Eskom procures conversion, enrichment and fuel fabrication services on world markets. Nearly half of its enrichment is from Tenex, in Russia. However, historically South Africa has sought self-sufficiency in its fuel cycle.

The South African nuclear industry dates back to the mid-1940s, when the predecessor organisation to the Atomic Energy Corporation (AEC) was formed. In 1959, the government approved the creation of a domestic nuclear industry and planning began the next year on building a research reactor, in cooperation with the U.S. Atoms for Peace program.

The Pelindaba site near Pretoria was established in 1961, and the 20 MWt Safari-1 reactor there went critical in 1965. In 1970, the Uranium Enrichment Corporation (UCOR) was established as South Africa commenced an extensive nuclear fuel cycle program, as well as the development of a nuclear weapons capability. In 1985, UCOR was incorporated into the AEC, which became the South African Nuclear Energy Corporation (Necsa) in 1999.

Enrichment was undertaken at Valindaba (also referred to as Pelindaba East) adjacent to the Pelindaba site by the unique Helikon aerodynamic vortex tube process developed in South Africa, based on a German design.

Construction of the Y-Plant pilot uranium enrichment plant commenced in 1971 and was completed in 1975 by UCOR. At this time, the USA stopped exporting highly enriched uranium (HEU) fuel for the Safari-1 reactor in protest against the construction of Y-Plant and South Africa's nuclear weapons programme.

Due to technical problems, Y-Plant only started producing 45%-enriched uranium in 1979 and in 1981 the first fuel assemblies for Safari-1 from Valindaba were fabricated. Operations at Y-Plant ceased in 1990 and the plant has been dismantled under International Atomic Energy Agency (IAEA) supervision.

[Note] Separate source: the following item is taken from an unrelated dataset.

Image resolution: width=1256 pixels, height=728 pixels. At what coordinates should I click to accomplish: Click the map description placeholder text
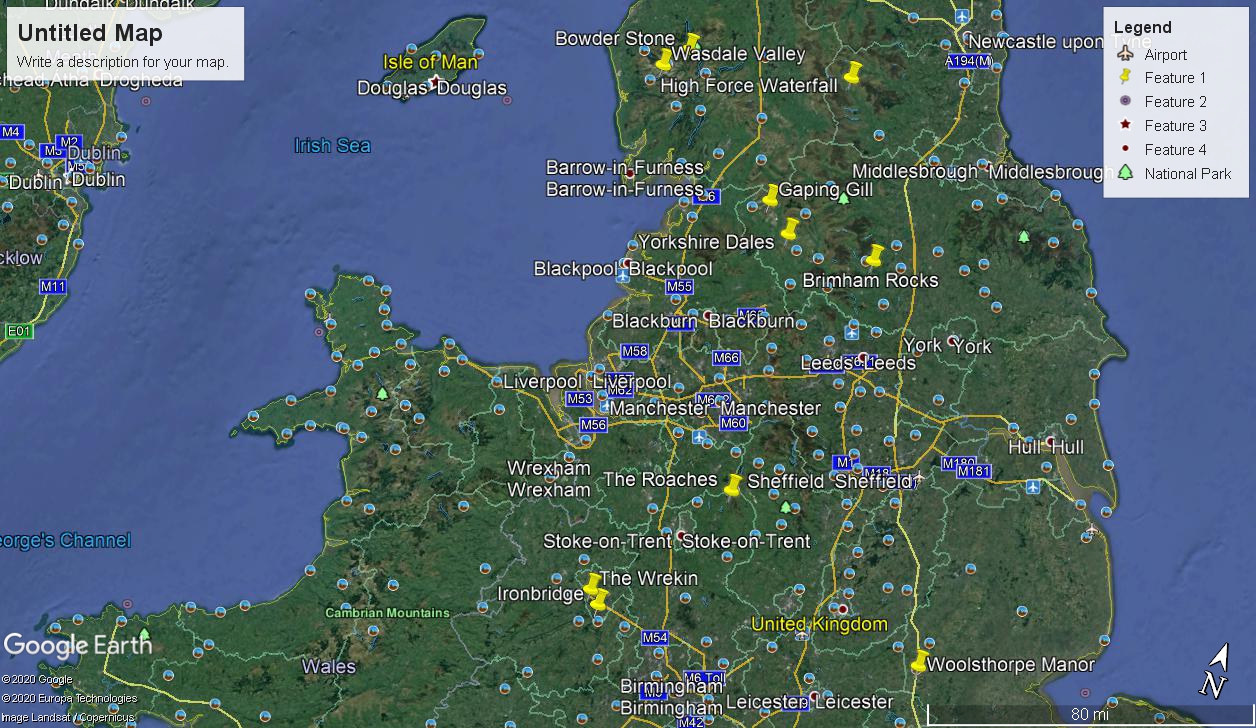(122, 62)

On the neighbouring Pelindaba site, construction on a semi-commercial enrichment plant commenced in the late 1970s. This Z-Plant began commissioning in 1984, with full production in 1988. It had a capacity of 300,000 SWU/yr and supplied 3.25%-enriched uranium for the Koeberg plant. (Originally fuel for Koeberg was imported, but at the height of sanctionsl the AEC was asked to set up and operate conversion, enrichment and fuel manufacturing services.) Z-Plant was uneconomic and closed in 1995.

Both centrifuge and molecular laser isotope processes were also being explored. Construction of the prototype module for the Molecular Laser Isotope Separation (MLIS) project was carried out in the Y-Plant building. The MLIS program started in 1983 and was joined by Cogema of France in a 50:50 funding arrangement in 1995. In 1997 the program was cancelled due to technological difficulties and AEC budget cuts.

A 2007 draft nuclear energy policy outlined an ambitious program to develop all aspects of the nuclear fuel cycle, including a return to conversion, enrichment, fuel fabrication and also reprocessing of used fuel as strategic priorities related to energy security. A new 5.0 to 10.0 million SWU/yr centrifuge enrichment plant built in partnership with Areva, Urenco or Tenex was envisaged, the larger version allowing scope for exports.